The death toll stands at 76. A man declared insane by his lawyer sits in a Norwegian jail cell reportedly unrepentant. Police stress that people should not be fearful of going about their daily lives. At the moment, Oslo, Utoya, Norway is a place of contrast.
"One moment you see the ruins of what used to be our Government HQ," says Henrik Vaaler, who was in Oslo when the bomb went off last Friday, "then you see people drink beer in the sun, then people gathering in thousands to cry with strangers in front of the cathedral and finally some tourists making a silly pose for a holiday picture."
Henrik had returned from England, where he is a student, to his native Norway for the summer. "I think the first thing to hit us in Oslo was the shock."
Working as an intern in the city he witnessed events as they unfolded. "The office is about 1 km away from the blast site," he says, "and the whole building shook vigorously. I thought it was an earthquake initially.
"After a bit it became clear that there had been an explosion. The city suddenly filled with smoke, people were walking, talking with uncertainty on their phones surrounded by tons of broken glass. The sense of danger first subsided after it was overtaken by an immense sense of grief for the massacre at Utoya. It was and still is so unbelievable."
Norway, as has been widely reported, is not used to such events. According to the Global Terrorism Database, a project from the University of Maryland that records terrorist attacks, between 1970 and 2010, 15 terrorist attacks occurred in Norway. By comparison, 2,347 acts of terrorism occurred in the United States (more information on the projects definition of an act of terrorism can be found here).
The severity of the blast led The Economist to label the Oslo bombing "the most devastating attack on a Scandinavian country since the second world war."
"I think the tragedy has hit the whole nation very hard," says Henrik. "We are a small country and everyone knows someone, or knows of someone, who has been killed. This gives a unique proximity to the event and the 24 hour media updates make the whole thing very vivid. People could not go to bed for the first few days - they were that captivated."
"I must admit, I was so glad yesterday when they finally started playing music on the radio again. It had been just too much information," adds Henrik.

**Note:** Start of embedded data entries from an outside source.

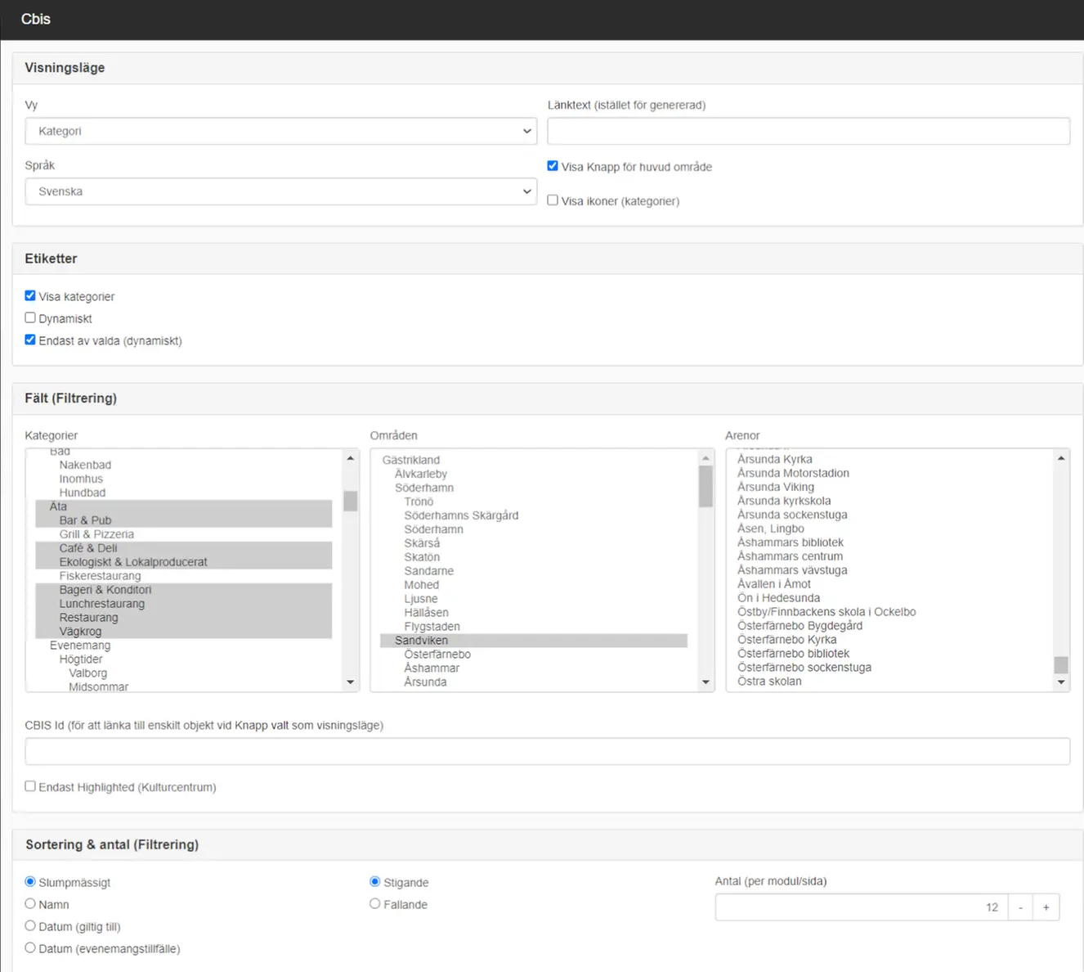Viewport: 1084px width, 972px height.
Task: Select Fiskerestaurang in the Kategorier list
Action: coord(100,576)
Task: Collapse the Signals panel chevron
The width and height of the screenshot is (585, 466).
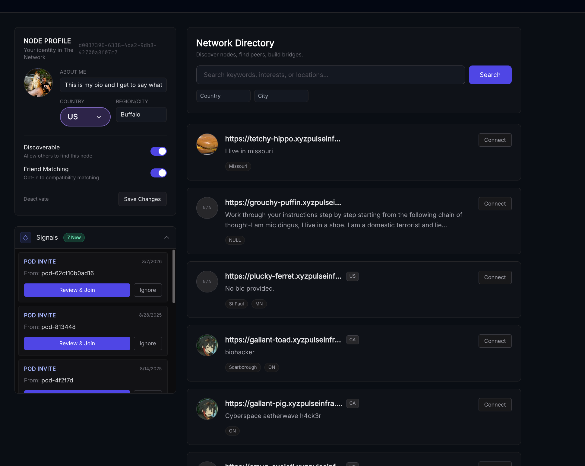Action: [x=167, y=238]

Through the tragedy and the grief the world has also seen a country stand together. A country that saw more than 250,000 people march through the streets of Oslo to pay their respects to the victims of the attack. A country that has even seen its police force ask for compassion as "behind our uniforms is the average Norwegian citizen with feelings".

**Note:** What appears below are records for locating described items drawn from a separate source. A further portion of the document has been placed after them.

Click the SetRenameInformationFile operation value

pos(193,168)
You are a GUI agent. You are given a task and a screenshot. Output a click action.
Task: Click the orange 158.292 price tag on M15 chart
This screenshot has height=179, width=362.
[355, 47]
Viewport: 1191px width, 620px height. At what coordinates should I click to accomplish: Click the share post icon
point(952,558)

"I think it is beautiful to see how united the country has been," says Henrik. "All political difference has been shelved and people have grieved together. Even the king cried on television, which to my knowledge is unprecedented. It is hard to sum up what I feel. A song that keeps coming up, and was played at the church service on Sunday and at the Rose March on Monday is Til Ungdommen."

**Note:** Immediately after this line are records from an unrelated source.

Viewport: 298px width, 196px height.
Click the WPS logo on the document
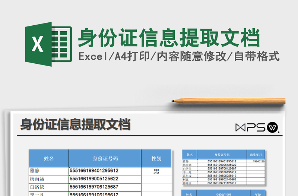tap(257, 127)
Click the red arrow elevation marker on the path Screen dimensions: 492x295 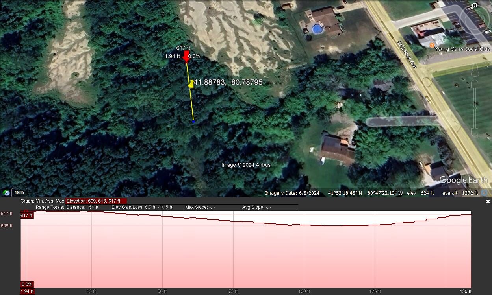click(187, 57)
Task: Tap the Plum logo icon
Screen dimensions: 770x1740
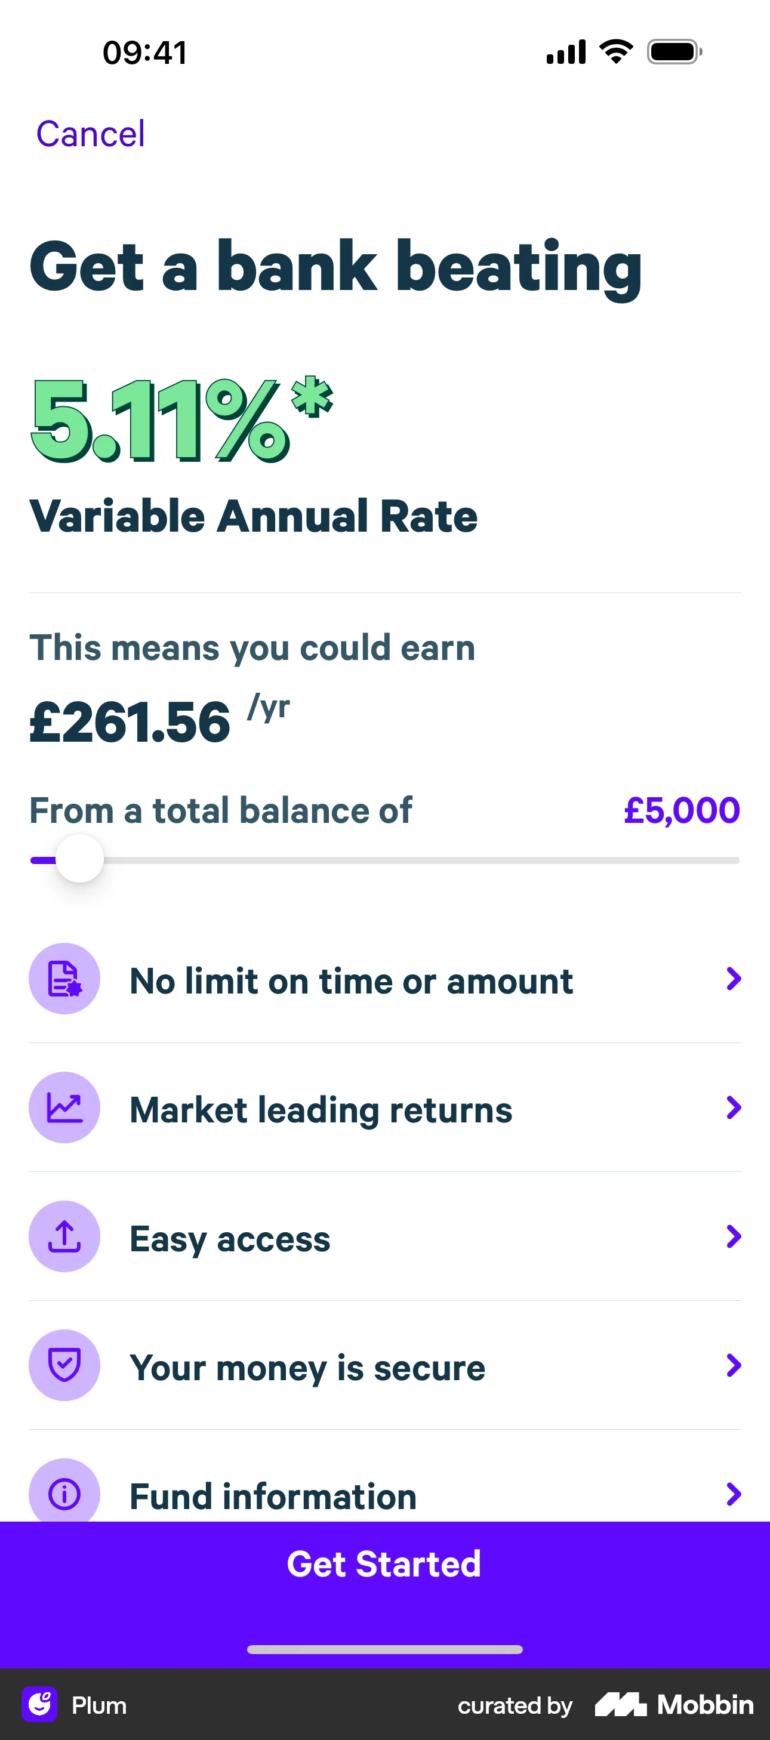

Til Ungdommen translates as To The Youth and was written in 1936 during the rise of Nazi Germany. Its historical context has garnered increasing relevance as Anders Behring Breivik, the man who admits to carrying out the attacks, becomes known for his far-right links.
One verse from the song reads: "Here is your defence against violence/ here is your sword/ the belief in our life/ the worth of mankind."
It is a message that was re-enforced by Prime Minister Jens Stoltenberg when he said: "You will not destroy us, you will not destroy our democracy and our idea for a better world. We are a small nation and a proud nation. No one will bomb us to silence. No one will shoot us to silence. No one will ever scare us away from being Norway."
The Government building that was hit by the bomb is still sealed off but reports say that there are no longer any major disruptions is Oslo. The national threat level has not been raised and Breivik is in police custody.
"Youth camps and several festivals have been called off in solidarity. The local elections that Norway is to have in September are still being held but the campaign is being postponed," says Henrik.
As the physical damage of the events that occurred on July 22 begin to be cleaned up, the questions around what led to the atrocity continue. Police investigate, lawyers interrogate and Breivik awaits his trial. Henrik adds: "I guess this is an interesting response as everyone says we will face the terror with more democracy."
The beer drinkers sitting against a backdrop of destruction is a contrast. In the same way, the democracy and formality of the investigation contrasts against the unruly atrocity that took place.
"The atmosphere in the city," says Henrik, "is full of contrast."